## [Information]
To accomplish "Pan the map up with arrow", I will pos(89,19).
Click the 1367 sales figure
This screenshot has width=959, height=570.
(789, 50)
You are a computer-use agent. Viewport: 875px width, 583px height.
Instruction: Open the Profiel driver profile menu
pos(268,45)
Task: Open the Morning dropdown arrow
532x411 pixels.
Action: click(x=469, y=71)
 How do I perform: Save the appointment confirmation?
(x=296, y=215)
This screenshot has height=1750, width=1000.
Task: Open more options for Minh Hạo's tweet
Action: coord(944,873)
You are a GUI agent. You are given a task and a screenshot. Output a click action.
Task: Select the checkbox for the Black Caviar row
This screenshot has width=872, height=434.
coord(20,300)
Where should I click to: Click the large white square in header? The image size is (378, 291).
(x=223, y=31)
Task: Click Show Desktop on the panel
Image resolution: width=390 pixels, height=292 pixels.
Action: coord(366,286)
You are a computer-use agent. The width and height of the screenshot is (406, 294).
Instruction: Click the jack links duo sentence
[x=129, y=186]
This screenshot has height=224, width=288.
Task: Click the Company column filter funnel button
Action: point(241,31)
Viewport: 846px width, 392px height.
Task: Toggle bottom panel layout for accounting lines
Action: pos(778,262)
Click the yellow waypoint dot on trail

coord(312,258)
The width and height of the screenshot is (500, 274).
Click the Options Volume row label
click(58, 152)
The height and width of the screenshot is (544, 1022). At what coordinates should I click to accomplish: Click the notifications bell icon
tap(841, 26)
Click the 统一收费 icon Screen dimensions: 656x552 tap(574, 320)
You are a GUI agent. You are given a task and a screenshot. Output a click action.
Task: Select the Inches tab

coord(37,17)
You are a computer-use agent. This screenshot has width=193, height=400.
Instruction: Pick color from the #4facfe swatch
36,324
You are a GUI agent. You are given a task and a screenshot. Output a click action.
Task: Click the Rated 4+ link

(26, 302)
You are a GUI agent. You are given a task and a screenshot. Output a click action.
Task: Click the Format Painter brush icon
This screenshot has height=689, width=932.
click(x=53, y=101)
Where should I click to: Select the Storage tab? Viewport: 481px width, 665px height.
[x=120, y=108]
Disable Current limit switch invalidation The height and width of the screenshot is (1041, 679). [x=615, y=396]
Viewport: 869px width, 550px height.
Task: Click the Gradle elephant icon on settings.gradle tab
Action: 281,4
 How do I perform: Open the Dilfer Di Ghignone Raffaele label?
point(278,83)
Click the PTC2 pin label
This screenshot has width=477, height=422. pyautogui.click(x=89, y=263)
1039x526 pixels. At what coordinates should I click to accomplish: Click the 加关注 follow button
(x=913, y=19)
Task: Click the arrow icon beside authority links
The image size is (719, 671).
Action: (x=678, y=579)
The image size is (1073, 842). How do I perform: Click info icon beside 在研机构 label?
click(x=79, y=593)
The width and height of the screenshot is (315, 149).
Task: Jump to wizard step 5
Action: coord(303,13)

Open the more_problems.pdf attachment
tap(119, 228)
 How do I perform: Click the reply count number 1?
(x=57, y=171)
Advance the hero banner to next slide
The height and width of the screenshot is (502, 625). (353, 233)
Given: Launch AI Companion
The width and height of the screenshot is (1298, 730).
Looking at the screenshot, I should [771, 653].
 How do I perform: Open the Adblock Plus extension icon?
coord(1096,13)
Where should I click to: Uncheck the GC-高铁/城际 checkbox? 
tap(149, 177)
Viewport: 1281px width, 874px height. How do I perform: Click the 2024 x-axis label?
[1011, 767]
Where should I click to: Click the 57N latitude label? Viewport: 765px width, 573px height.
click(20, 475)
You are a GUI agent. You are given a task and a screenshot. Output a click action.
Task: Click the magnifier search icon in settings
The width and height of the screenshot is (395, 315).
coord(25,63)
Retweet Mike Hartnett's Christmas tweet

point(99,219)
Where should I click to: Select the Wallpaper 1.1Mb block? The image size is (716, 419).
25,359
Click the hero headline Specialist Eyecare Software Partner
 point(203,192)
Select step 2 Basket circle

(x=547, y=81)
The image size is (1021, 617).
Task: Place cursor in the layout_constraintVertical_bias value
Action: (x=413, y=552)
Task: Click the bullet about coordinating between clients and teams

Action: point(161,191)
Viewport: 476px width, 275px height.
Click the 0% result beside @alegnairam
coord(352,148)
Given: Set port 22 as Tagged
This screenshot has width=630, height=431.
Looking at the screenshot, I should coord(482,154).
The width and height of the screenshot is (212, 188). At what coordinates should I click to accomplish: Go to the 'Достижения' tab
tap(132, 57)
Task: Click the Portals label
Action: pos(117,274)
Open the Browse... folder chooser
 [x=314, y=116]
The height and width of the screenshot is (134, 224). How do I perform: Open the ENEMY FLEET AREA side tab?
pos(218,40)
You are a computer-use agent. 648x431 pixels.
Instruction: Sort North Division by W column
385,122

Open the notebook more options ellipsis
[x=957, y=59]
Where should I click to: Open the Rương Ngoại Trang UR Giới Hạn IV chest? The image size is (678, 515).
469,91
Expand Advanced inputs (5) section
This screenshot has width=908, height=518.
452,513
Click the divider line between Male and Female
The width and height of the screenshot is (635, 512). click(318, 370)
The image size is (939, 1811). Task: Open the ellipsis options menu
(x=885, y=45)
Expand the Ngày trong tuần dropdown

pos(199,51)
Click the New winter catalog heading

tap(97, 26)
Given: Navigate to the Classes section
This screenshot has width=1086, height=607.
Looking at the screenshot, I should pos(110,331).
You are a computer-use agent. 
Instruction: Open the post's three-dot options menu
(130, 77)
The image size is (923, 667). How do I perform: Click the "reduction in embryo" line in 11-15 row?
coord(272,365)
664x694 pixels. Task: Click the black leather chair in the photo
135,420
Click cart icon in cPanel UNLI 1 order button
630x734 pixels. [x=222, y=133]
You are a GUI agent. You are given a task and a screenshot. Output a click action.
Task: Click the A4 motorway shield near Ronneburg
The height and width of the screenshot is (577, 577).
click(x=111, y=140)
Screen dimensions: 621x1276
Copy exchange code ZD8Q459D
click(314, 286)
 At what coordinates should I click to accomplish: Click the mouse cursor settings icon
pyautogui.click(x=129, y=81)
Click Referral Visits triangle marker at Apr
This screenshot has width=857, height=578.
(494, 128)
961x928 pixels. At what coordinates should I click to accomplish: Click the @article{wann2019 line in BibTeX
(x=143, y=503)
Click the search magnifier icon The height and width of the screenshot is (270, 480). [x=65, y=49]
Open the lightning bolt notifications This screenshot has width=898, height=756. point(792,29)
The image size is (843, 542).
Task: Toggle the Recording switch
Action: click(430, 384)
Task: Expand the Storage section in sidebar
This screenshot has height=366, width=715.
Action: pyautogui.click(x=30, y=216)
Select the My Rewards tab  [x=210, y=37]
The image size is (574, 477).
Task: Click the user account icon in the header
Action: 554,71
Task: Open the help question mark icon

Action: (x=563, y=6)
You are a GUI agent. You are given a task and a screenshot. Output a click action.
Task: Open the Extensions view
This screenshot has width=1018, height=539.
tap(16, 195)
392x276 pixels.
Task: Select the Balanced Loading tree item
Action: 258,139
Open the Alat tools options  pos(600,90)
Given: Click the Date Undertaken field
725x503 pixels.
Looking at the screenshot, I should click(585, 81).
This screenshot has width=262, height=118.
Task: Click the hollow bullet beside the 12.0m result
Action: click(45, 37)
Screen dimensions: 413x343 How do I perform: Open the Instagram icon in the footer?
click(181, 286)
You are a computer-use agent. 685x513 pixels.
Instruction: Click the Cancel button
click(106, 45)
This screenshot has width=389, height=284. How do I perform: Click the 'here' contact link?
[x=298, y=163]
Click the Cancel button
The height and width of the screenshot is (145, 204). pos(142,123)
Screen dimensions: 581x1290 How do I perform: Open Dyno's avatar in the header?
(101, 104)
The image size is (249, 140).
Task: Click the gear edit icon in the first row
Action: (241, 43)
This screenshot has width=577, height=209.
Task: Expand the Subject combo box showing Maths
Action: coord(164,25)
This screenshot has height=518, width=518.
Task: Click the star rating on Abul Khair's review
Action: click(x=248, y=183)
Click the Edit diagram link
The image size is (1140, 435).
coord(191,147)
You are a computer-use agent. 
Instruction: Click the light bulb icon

## [Problem]
Every line in the listing that holds the string "search" should be copied out.

## [The completed task]
Task: Click the magnifier search icon in settings
Click the search magnifier icon The height and width of the screenshot is (270, 480). [x=65, y=49]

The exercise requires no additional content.